Brief: Return the lines below that contain the word "arrow".

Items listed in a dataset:
******
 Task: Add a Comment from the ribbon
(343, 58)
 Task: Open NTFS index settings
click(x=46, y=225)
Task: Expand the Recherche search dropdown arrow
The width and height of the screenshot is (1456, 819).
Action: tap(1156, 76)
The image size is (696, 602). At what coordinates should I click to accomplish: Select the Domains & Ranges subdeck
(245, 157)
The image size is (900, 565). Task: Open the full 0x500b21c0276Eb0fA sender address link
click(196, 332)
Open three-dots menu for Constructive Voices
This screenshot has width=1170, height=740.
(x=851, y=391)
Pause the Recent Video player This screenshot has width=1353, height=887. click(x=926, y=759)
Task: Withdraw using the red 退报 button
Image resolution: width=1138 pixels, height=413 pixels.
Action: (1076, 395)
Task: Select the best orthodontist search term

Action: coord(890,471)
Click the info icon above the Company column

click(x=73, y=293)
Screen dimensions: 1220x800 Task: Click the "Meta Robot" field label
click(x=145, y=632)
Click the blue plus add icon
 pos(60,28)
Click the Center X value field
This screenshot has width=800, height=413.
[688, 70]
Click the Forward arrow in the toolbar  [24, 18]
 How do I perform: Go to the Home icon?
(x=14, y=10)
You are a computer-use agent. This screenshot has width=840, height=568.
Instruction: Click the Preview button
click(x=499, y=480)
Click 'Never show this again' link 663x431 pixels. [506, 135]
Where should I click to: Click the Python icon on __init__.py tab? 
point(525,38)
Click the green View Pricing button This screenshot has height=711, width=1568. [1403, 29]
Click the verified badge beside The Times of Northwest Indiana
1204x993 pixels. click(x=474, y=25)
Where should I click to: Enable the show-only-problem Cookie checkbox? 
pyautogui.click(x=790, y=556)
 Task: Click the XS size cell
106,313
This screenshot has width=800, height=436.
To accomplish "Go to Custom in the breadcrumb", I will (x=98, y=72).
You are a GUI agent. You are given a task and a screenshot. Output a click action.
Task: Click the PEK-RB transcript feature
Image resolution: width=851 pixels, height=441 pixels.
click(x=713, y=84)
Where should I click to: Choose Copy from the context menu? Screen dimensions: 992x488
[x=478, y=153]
******
Written answer:
Task: Expand the Recherche search dropdown arrow
Click the Forward arrow in the toolbar  [24, 18]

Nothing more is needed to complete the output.